As soon as the opportunity arose, she sidled up to Diane. ‘What did you say to Mimi?’
‘All will be revealed. And, by the way, isn’t Jordan a vegetarian?’
‘Damn. I’d forgotten. Maybe there are some veggie-burgers in the deep freeze.’
‘I wouldn’t worry.’
She pointed towards Jordan who had retreated to the lawn and was hunched over his plate. Obviously sensing that he was being watched, he looked up, a sausage halfway to his mouth.
Elizabeth put down her plate and climbed the steps up to the lawn. Smiling, she sauntered towards him. ‘How’s it going? Enjoying your food?’
He shrugged, fixing his eyes on the ground and tugging at the grass.
‘Nice sausages?’
He kept his eyes averted. ‘I didn’t want to make a fuss.’
‘That’s very altruistic.’
There was no need to bait him. It made no difference to her whether the boy broke his own rules of not. But catching him out did feel undeniably satisfying.
‘So? It’s a free country.’
‘Yes, but that’s?’
‘“Not the point?”’ He smirked and thumbed the control on his iPod.
‘Jay? I’ve brought you some afters,’ Mimi said, holding out a bowl of strawberries and ice cream.
‘Thanks.’ He took it from her.
She dropped down on the grass. ‘What are you listening to?’
She pulled the earpiece out of his right ear and, leaning her cheek against his, jammed it in to her own, their faces bracketed together by the thin wires.
It was Elizabeth’s cue to make herself scarce but she felt obliged to make an excuse for leaving. ‘Those strawberries look delicious. I think I’ll get some before Di scoffs the lot.’

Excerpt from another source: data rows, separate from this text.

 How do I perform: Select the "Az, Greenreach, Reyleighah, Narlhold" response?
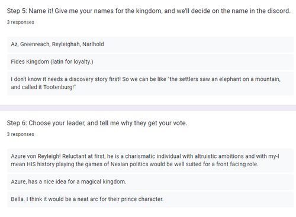coord(150,44)
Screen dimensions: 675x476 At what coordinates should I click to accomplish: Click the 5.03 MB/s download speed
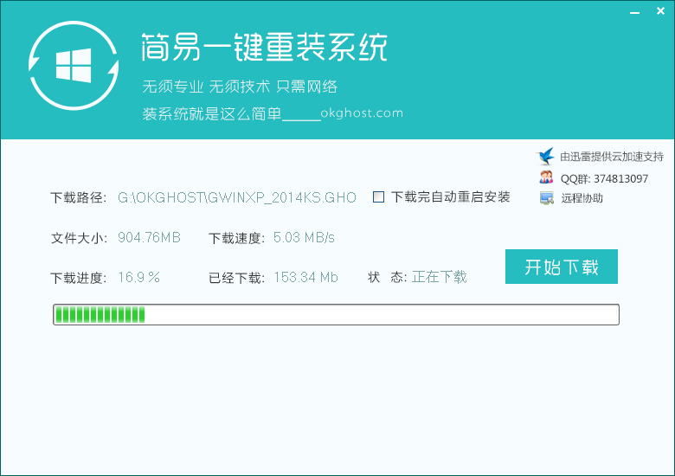tap(304, 237)
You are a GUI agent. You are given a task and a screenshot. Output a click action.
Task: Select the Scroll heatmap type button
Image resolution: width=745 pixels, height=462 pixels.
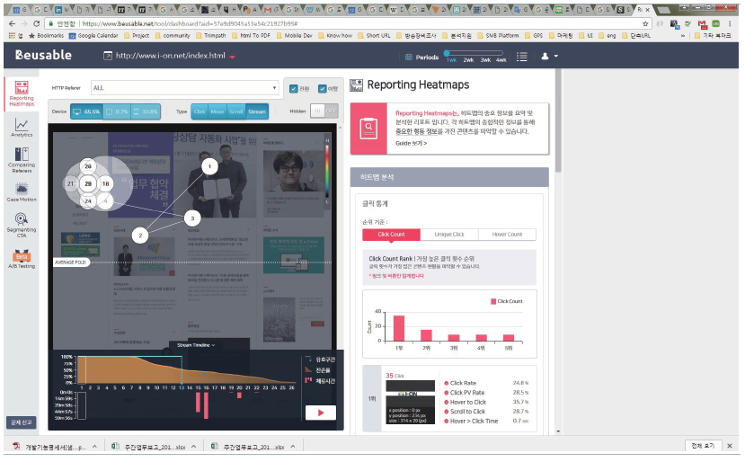[236, 111]
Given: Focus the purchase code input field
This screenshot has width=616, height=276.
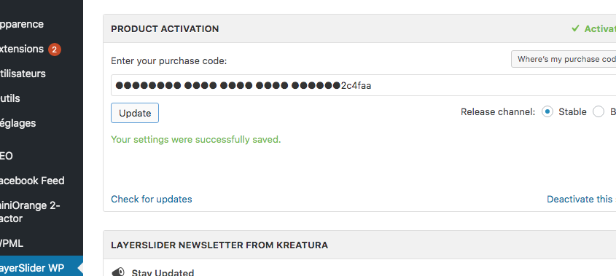Looking at the screenshot, I should click(x=363, y=85).
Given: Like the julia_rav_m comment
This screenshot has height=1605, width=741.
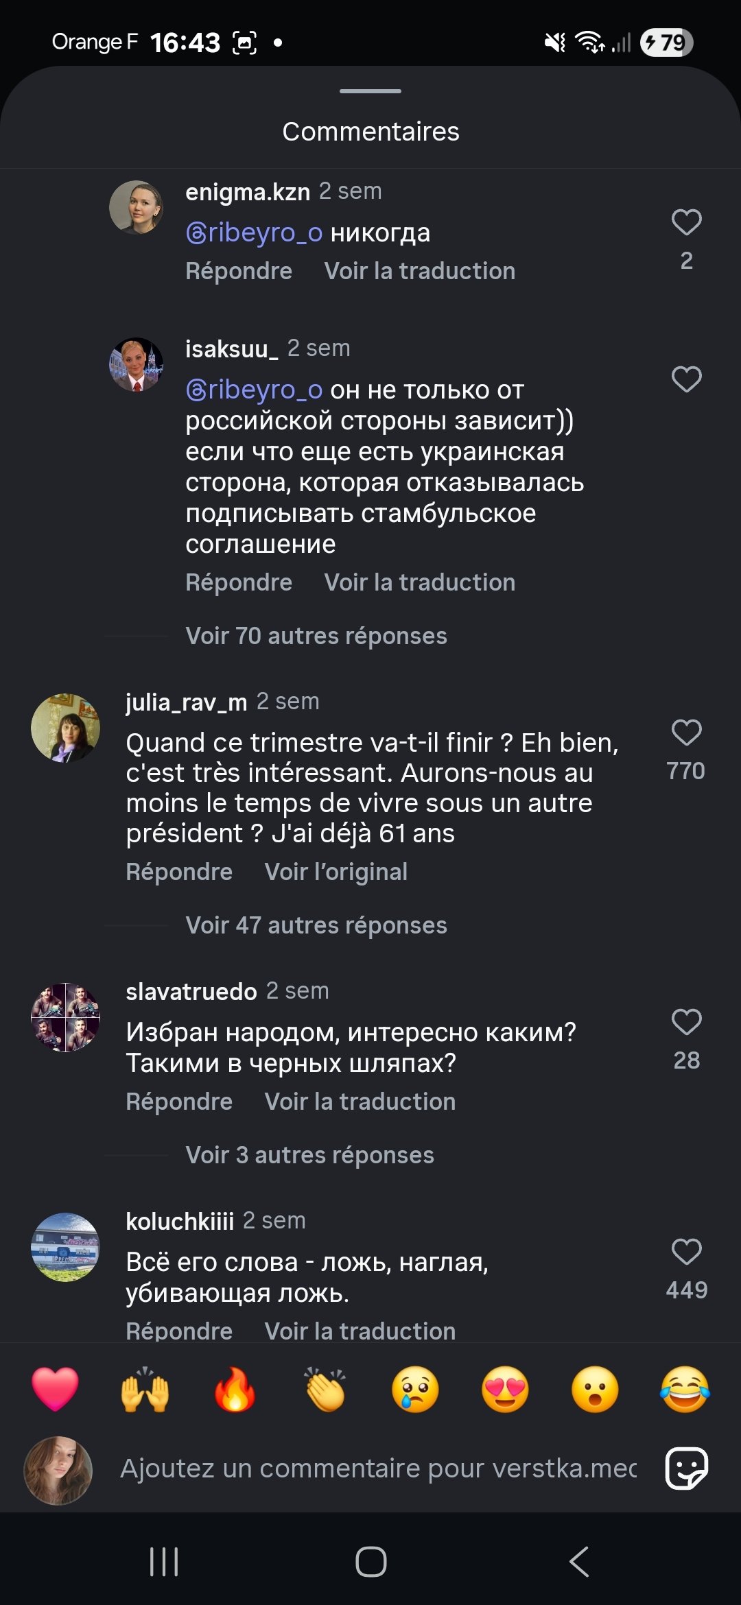Looking at the screenshot, I should coord(686,733).
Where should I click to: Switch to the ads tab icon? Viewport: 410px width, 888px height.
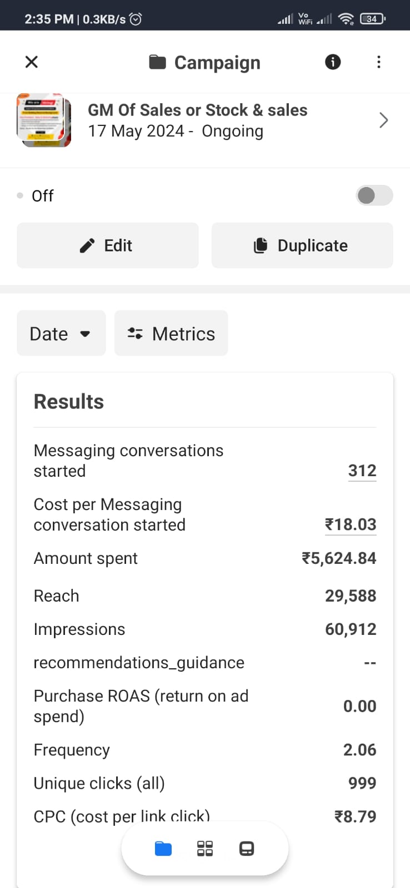pos(247,849)
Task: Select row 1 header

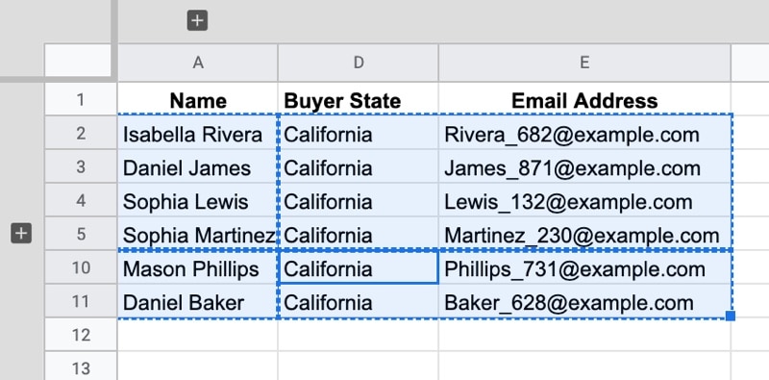Action: [81, 100]
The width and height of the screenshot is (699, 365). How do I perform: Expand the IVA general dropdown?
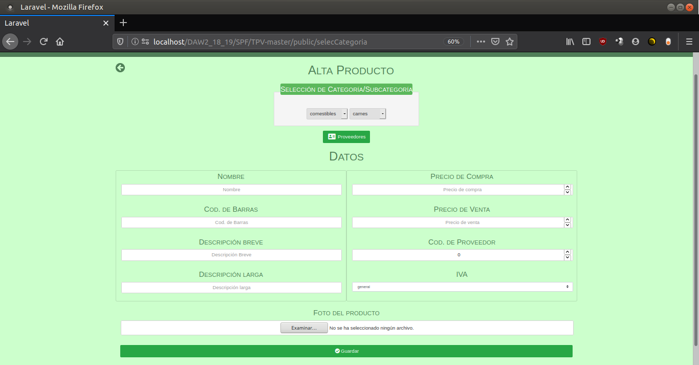coord(462,287)
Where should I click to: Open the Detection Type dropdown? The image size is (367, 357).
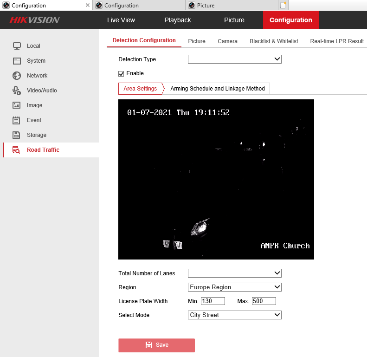pos(234,59)
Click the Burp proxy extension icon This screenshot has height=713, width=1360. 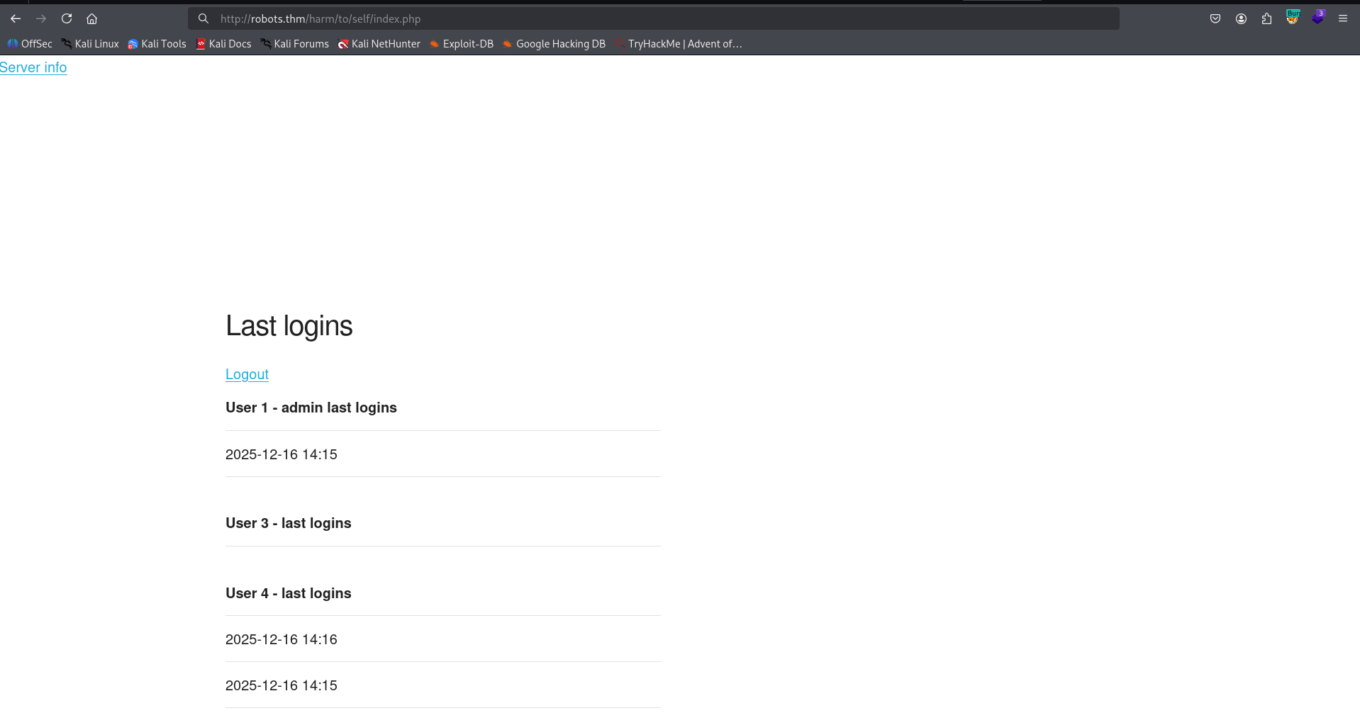pyautogui.click(x=1293, y=18)
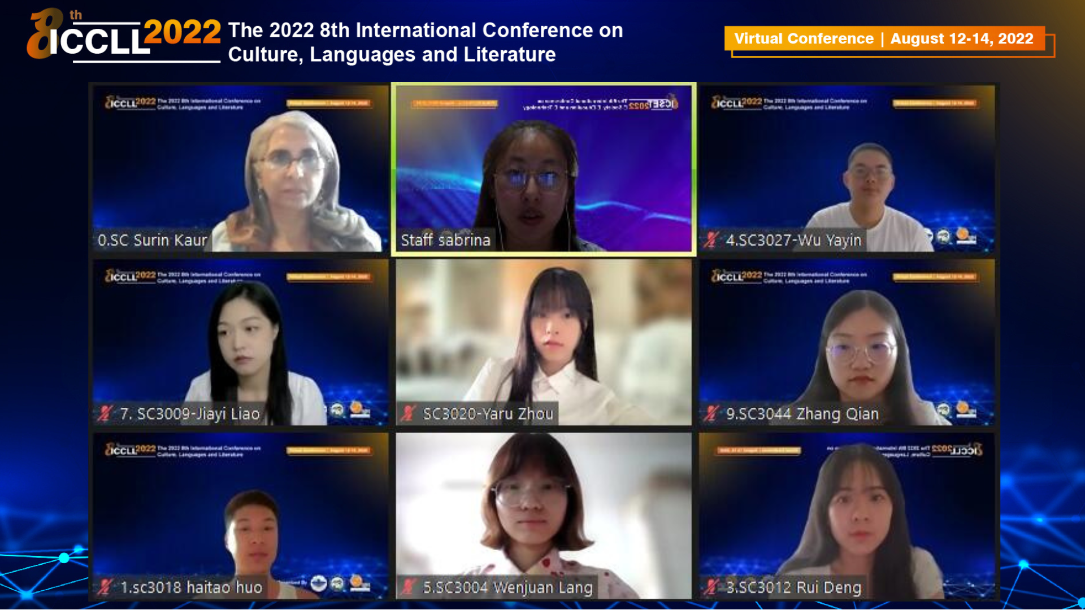Select the face in Wu Yayin's video tile
Image resolution: width=1085 pixels, height=610 pixels.
[x=871, y=173]
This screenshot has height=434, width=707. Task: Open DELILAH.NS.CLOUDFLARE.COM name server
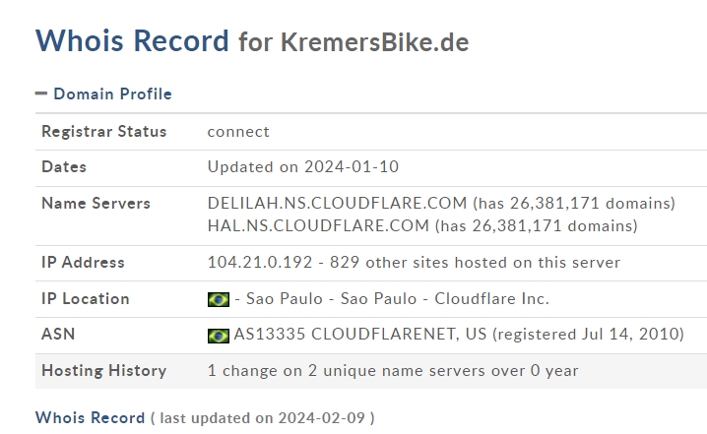tap(337, 204)
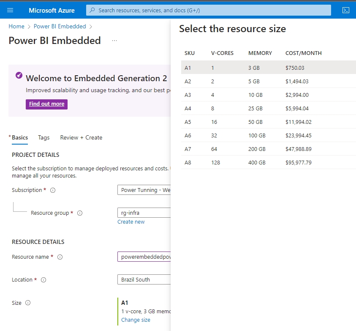Click the info icon beside Subscription
Viewport: 356px width, 331px height.
53,190
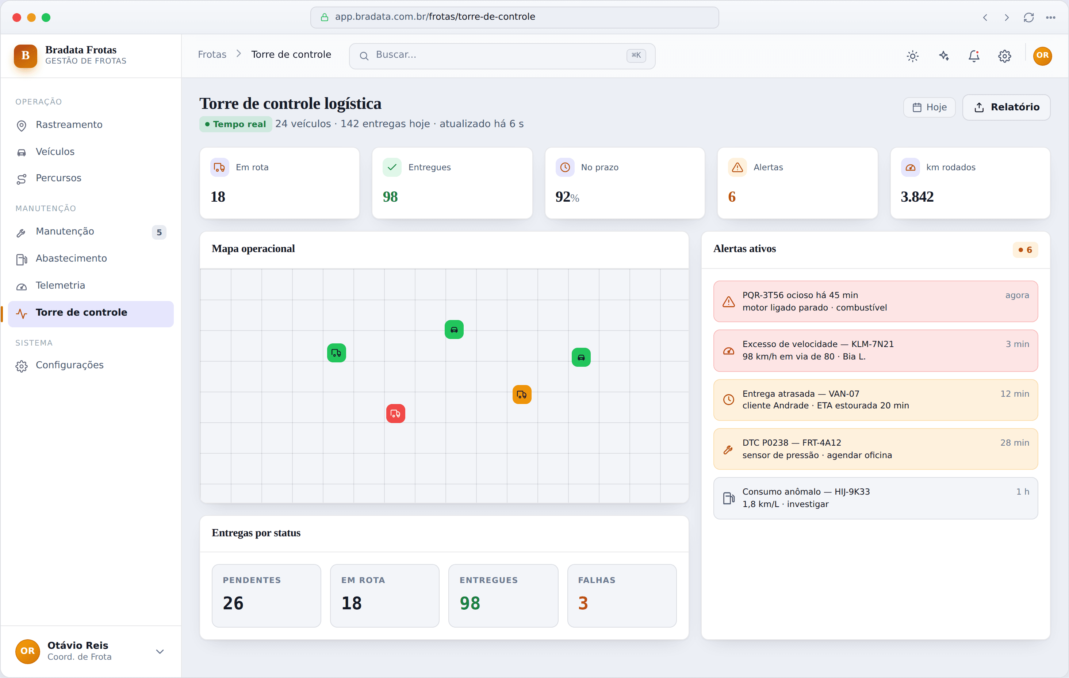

‘Can anyone tell me what’s going on?’ Dafydd said.
‘I may be spending the night playing Monopoly,’ Diane replied. ‘Mimi’s putting it to Jordan now.’
‘What?’
‘The poor girl had boxed herself into a corner. I had to offer her a get-out clause. It was all I could think of. She and Jordan get to spend the night in the tent, with me there as chaperone-cum-banker.’
‘I’m not sure he’ll go for that,’ Elizabeth said.
‘Mimi did, and once my daughter makes up her mind about something it’s a done deal. The lad doesn’t stand a chance.’
Elizabeth wondered whether Diane had been completely frank with them. If a chaperone were the solution, Angel would have been the obvious candidate. The whole thing didn’t ring true. She watched Jordan and Mimi, trying to gauge Jordan’s response to Diane’s bizarre offer, not knowing whether to be pleased or concerned when he grinned and they touched knuckles.